# Flavoured volvic water !!



## Jennywren (Feb 25, 2011)

People posting about diet drinks reminded me about reading this the other day , 1 bottle has as much sugar as 3 doughnuts i was shocked!!!! used to drink a lot of this thinking it was a healthy option. 

http://www.dailymail.co.uk/health/article-1358999/The-healthy-flavoured-water-sugar-doughnuts.html


----------



## Steff (Feb 25, 2011)

oh my i love the lemon and lime and i thought i was safe with the sugar free one..something else to tick off my list then of things im not gonna have


----------



## Northerner (Feb 25, 2011)

That's outrageous! Also, I've never trusted Innocent - their 'smoothies' are also packed with sugar.

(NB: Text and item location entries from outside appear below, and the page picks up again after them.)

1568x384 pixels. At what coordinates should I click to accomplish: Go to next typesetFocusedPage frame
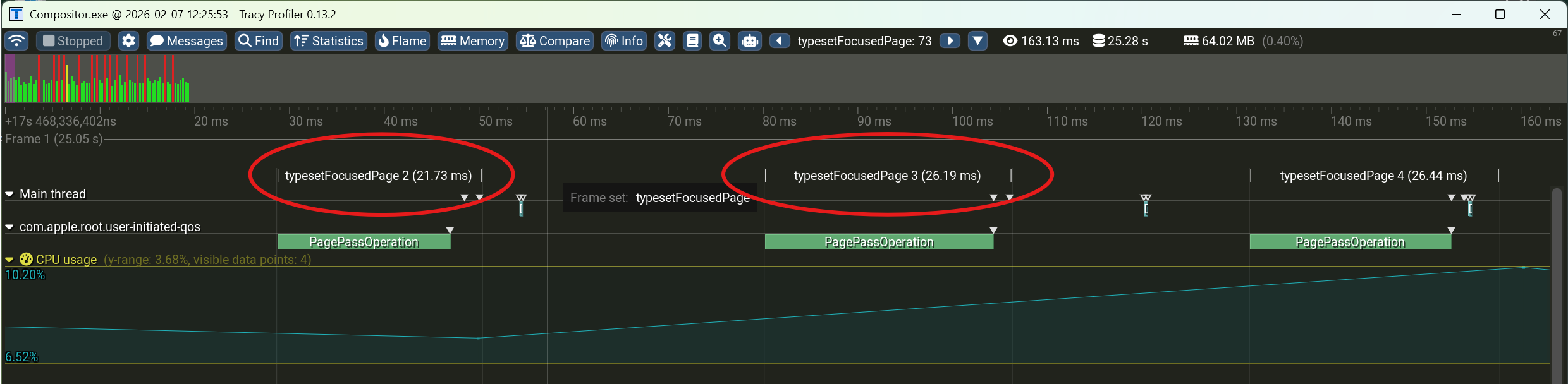[950, 41]
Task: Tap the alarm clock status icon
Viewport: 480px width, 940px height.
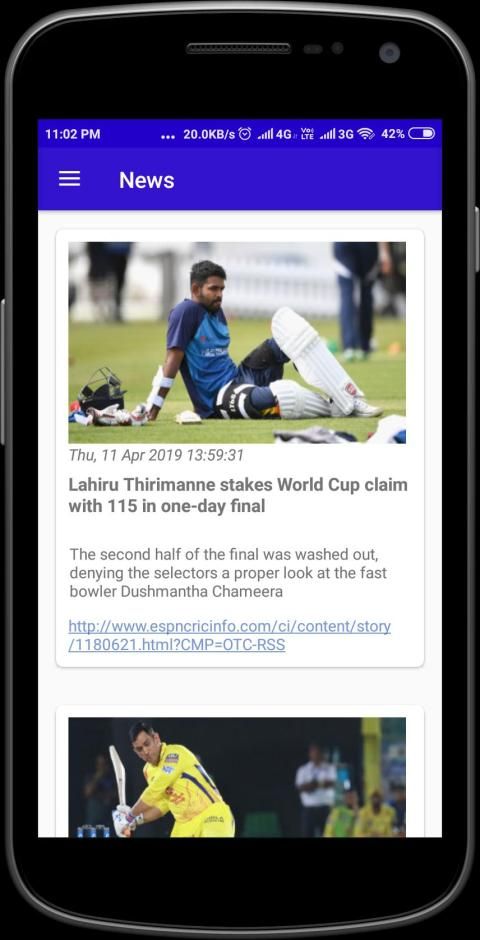Action: click(245, 134)
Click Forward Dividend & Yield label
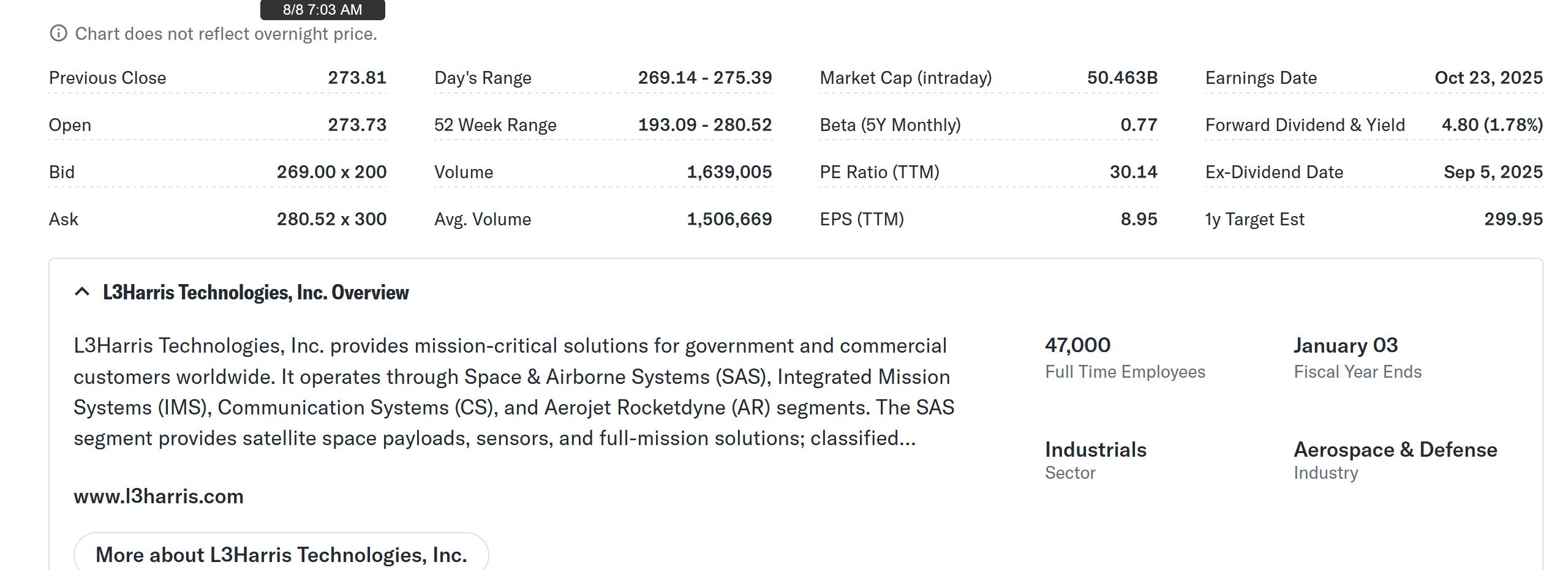Viewport: 1568px width, 570px height. tap(1305, 125)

Interesting that a krispy kreme doughnut only has 9g sugar!


----------



## Jennywren (Feb 25, 2011)

I know what i would rather have bottle of water or doughtnut


----------



## Northerner (Feb 25, 2011)

Jennywren said:


> I know what i would rather have bottle of water or doughtnut



Or even three doughnuts!


----------



## Jennywren (Feb 25, 2011)

I was trying to be good


----------



## AnnW (Feb 25, 2011)

Do try the Tescos lemon and lime, seems ok with content and tastes great IMHO    and reasonably priced !


----------



## Robster65 (Feb 25, 2011)

Lucozade Sport Lite is fairly low sugar and we just refill the bottles with weak squash when we go out.

I'll be looking out for those doughnuts though 

Rob


----------



## xxlou_lxx (Feb 25, 2011)

you get 2 types of volvic touch of fruit though! u get the sugary one and the sugar free one? the papers must be goin on about the one with the sugar in it lol steff you will be safe to drink the sugar free but make sure you check the label as they both look the exact same http://groceries.asda.com/asda-esto...me=Products&headerVersion=v1&_requestid=96107


----------



## Steff (Feb 25, 2011)

xxlou_lxx said:


> you get 2 types of volvic touch of fruit though! u get the sugary one and the sugar free one? the papers must be goin on about the one with the sugar in it lol steff you will be safe to drink the sugar free but make sure you check the label as they both look the exact same http://groceries.asda.com/asda-esto...me=Products&headerVersion=v1&_requestid=96107



Ahhh right so im im in the clear lol ty Lou xxx


----------



## FM001 (Feb 26, 2011)

Often take bottled water into the office and it never occurs to me to opt for flavoured water, after reading that article I am rather pleased.


----------



## Nicky1970 (Feb 26, 2011)

No wonder I like Volvic flavoured water. How annoying.


----------